Mereka berdua seperti dua garis sejajar yang berjalan beriringan, saling melirik, tapi tak pernah bersentuhan.

Malam di Taman Kampus

Suatu malam, setelah presentasi kelompok yang melelahkan, Abdi dan Anjani duduk berdua di taman kampus. Angin Bandung membawa aroma tanah basah, dan lampu taman memantulkan bayangan mereka di atas rumput.

“Kalau lulus nanti, kamu mau ke mana?” tanya Anjani pelan.

Abdi terdiam sejenak, menatap langit yang mulai dipenuhi bintang. “Aku belum tahu. Mungkin pulang ke kampung, atau cari kerja di sini. Kamu sendiri?”

Anjani tersenyum, menunduk. “Aku juga belum tahu. Tapi aku ingin tetap di Bandung, kalau bisa.”

Mereka saling menatap, lalu kembali menunduk. Ada jeda panjang yang terasa nyaman sekaligus menyakitkan. Dalam hati, keduanya berharap waktu berhenti di malam itu, agar mereka bisa terus bersama tanpa harus memikirkan masa depan.

Surat yang Tak Pernah Dikirim

Di kamar kosnya, Anjani menulis surat untuk Abdi. Ia menuliskan semua yang selama ini ia pendam—tentang rasa suka, tentang rindu, tentang harapan agar Abdi juga merasakan hal yang sama. Tapi surat itu tak pernah ia berikan. Ia simpan di laci meja, bersama kenangan-kenangan lain yang hanya bisa ia simpan sendiri.

Abdi pun pernah menulis puisi untuk Anjani. Ia tuliskan di halaman belakang buku catatannya, berharap suatu saat Anjani membacanya. Tapi, seperti Anjani, ia tak pernah punya keberanian untuk mengungkapkan.

Menjelang Wisuda

Hari-hari menjelang wisuda, suasana kampus semakin sibuk. Teman-teman mereka mulai membicarakan rencana masa depan, pekerjaan, dan perpisahan. Abdi dan Anjani semakin sering bertemu, seolah ingin memanfaatkan sisa waktu yang ada.

Di hari terakhir kuliah, mereka berjalan berdua di sepanjang koridor fakultas. Tak banyak kata yang terucap, hanya tawa kecil dan cerita-cerita ringan. Di ujung koridor, mereka berhenti.

“Abdi, terima kasih sudah jadi teman yang baik,” kata Anjani pelan.

Abdi tersenyum, menahan perasaan yang menggebu di dadanya. “Kamu juga, Jan. Terima kasih sudah mau bertahan bersamaku sampai sekarang.”

Mereka saling menatap, dan untuk pertama kalinya, Abdi melihat air mata di mata Anjani. Ia ingin memeluknya, ingin berkata bahwa ia juga mencintainya. Tapi, seperti biasa, kata-kata itu hanya berputar di kepalanya.

Hari Wisuda

Di hari wisuda, kampus dipenuhi toga dan bunga. Abdi dan Anjani berfoto bersama, tertawa, dan saling mengucapkan selamat. Di tengah keramaian, mereka berdiri berdua di bawah pohon flamboyan tempat mereka biasa duduk.

“Aku akan merindukan hari-hari di sini,” kata Anjani.

“Aku juga,” jawab Abdi.

Mereka terdiam, membiarkan angin membawa kata-kata yang tak pernah terucap.

Epilog: Menunggu

Setelah wisuda, mereka menjalani hidup masing-masing. Abdi kembali ke kampung halamannya, bekerja di sebuah sekolah kecil. Anjani mendapat pekerjaan di Bandung, melanjutkan hidupnya dengan kenangan tentang Abdi.

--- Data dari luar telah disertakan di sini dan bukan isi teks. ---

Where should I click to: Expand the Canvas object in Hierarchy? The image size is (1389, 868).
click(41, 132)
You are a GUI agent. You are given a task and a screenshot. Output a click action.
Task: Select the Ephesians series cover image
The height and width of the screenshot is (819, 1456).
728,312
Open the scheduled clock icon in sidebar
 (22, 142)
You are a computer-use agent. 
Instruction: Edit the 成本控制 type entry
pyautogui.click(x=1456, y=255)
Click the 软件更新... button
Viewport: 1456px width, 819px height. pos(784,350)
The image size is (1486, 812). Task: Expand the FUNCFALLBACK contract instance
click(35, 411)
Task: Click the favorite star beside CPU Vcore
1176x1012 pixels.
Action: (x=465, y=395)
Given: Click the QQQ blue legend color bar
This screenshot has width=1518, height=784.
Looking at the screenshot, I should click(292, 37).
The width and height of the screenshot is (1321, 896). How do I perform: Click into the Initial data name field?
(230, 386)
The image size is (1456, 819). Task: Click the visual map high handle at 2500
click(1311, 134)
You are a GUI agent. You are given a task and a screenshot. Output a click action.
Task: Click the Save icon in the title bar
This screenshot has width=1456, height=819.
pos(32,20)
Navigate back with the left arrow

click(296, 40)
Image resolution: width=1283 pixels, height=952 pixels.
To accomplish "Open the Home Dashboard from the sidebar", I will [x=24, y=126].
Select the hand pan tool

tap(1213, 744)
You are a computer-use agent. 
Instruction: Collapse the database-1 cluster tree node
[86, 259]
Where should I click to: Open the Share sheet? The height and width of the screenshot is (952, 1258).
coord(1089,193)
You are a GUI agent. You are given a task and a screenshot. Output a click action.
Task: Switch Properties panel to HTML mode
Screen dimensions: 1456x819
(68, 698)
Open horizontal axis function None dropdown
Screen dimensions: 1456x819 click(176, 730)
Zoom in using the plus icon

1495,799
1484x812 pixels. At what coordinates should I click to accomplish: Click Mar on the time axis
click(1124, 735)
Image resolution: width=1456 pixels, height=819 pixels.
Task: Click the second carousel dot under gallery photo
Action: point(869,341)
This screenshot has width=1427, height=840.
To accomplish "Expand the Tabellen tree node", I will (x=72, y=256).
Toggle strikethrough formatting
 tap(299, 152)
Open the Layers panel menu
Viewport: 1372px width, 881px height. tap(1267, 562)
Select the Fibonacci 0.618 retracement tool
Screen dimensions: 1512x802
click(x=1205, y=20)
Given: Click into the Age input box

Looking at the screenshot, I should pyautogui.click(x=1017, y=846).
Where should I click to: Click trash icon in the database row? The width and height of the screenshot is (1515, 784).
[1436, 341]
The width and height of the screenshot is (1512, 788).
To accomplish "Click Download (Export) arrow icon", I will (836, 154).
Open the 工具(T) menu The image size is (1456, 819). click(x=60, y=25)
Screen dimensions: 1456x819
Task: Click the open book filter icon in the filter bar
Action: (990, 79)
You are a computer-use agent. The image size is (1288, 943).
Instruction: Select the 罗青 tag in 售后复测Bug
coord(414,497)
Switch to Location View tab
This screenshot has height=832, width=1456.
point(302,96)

Mereka masih saling mengirim pesan, menanyakan kabar, saling mengucapkan selamat ulang tahun. Tapi, tak pernah ada kata cinta di antara mereka. Mereka saling menunggu, berharap suatu hari nanti, salah satu dari mereka cukup berani untuk mengungkapkan perasaan yang selama ini mereka simpan.

Di bawah langit Bandung yang biru, cinta mereka tetap hidup—meski tanpa kata, meski hanya dalam diam.

Cerita ini adalah kisah tentang keberanian yang tertahan, tentang cinta yang memilih menunggu, dan tentang dua hati yang saling mencintai tanpa pernah saling mengungkapkan. Karena kadang, cinta tak selalu butuh kata-kata; cukup dengan saling menunggu, hingga waktu sendiri yang menjawab segalanya.